From my first days here in El Salvador, I started to notice a trend. People talked about initiatives and projects, but mostly they spoke about process. Everything was a process- from planning a meeting to running a program. I couldn’t escape the word.
The community organization process. The sustainable fishing process. The youth process. The sustainable agriculture process….
I’ve always been the type of person who likes results. I create check-list after check-list just to see the tasks crossed off and finished. I finish assignments, finish chores, and finish tasks, finding satisfaction in the results while forgetting or pushing aside the steps (and stress) it took to get there.
With my arrival in El Salvador last June, that desire for an end result clashed with the work culture. I quickly learned that I had to change that perspective. Sometimes tasks had an end, sometimes they didn’t but that wasn’t the most important part- the focus was on how you got there.
Without the community members working together to coordinate, meetings would never happen. Without the wetland rangers talking, training, and planning, patrols of the bay would never happen. Without community consultations, site visits, and numerous informal conversations, mangrove restoration would never happen.
It’s easy to plan a workshop, locked away in an office, on a topic you feel is relevant, but what kind of results does that bring? It gives you one morning to transfer your knowledge to the participants. If however, your focus is on the process, on building capacity in others to create community leaders who can carry out workshops on the issues they know affect the communities, the impact goes far beyond the few hours of the workshop. The change is lasting, the results become about more than just checking off your check-list.

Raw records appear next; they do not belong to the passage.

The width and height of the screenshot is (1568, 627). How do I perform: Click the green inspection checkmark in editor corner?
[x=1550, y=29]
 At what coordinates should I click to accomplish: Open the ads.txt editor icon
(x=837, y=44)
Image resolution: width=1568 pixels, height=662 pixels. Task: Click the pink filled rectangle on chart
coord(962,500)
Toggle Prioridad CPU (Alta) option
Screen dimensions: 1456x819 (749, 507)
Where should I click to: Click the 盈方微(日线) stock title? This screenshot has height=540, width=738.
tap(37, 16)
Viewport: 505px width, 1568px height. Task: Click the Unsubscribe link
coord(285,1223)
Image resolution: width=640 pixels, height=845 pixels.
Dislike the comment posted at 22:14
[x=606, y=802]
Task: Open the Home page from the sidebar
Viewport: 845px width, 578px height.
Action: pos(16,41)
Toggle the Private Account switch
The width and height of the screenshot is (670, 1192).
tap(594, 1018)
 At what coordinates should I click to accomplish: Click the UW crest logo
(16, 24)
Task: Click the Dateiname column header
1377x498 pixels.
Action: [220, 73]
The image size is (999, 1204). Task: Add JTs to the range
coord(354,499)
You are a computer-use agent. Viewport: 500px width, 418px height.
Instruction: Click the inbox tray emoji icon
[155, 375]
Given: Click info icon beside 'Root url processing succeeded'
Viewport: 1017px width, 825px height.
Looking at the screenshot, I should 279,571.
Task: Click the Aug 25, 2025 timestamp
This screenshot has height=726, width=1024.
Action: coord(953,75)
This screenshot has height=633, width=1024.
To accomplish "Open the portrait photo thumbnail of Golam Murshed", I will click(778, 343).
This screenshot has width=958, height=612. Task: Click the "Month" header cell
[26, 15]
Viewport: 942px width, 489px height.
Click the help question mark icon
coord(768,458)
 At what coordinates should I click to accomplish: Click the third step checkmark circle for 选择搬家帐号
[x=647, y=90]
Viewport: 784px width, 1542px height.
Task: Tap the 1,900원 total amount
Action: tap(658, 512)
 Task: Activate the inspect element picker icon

What happens when projects fail? When initiatives become too big, too fast, or just not right? With the focus on process, you learn from those experiences, find the weaknesses, and build off of that new understanding to try again.
Many times community development becomes about check-lists. How many workshops were given? How many people were reached? How many communities? How many topics? While those indicators give us a tangible way to gauge impact, it’s not what our work in El Salvador is about. Our questions become how can we make this lasting? How can we include people to build capacity at every step of the way? How can we build off of past experience? How can we add value to the work on the ground?
These questions have come to guide my daily work, although sometimes I wander back to my checklists. After ten months living and working in the Bajo Lempa, I find myself explaining the process of soccer tournaments and the process of potable water to friends and family. As I prepare to transition back to life in the states, I take with me the knowledge and lessons I have learned here from my compañeros, and of course, my mind focused on the process of transitioning to a new International Fellow and a new adventure for me.
The time has come for me to say goodbye to the Bajo Lempa, but instead of goodbye I’ll say see you later. Thanks to EcoViva, the Mangrove Association, the communities, our allies, and our supporters- it has been a completely unforgettable experience.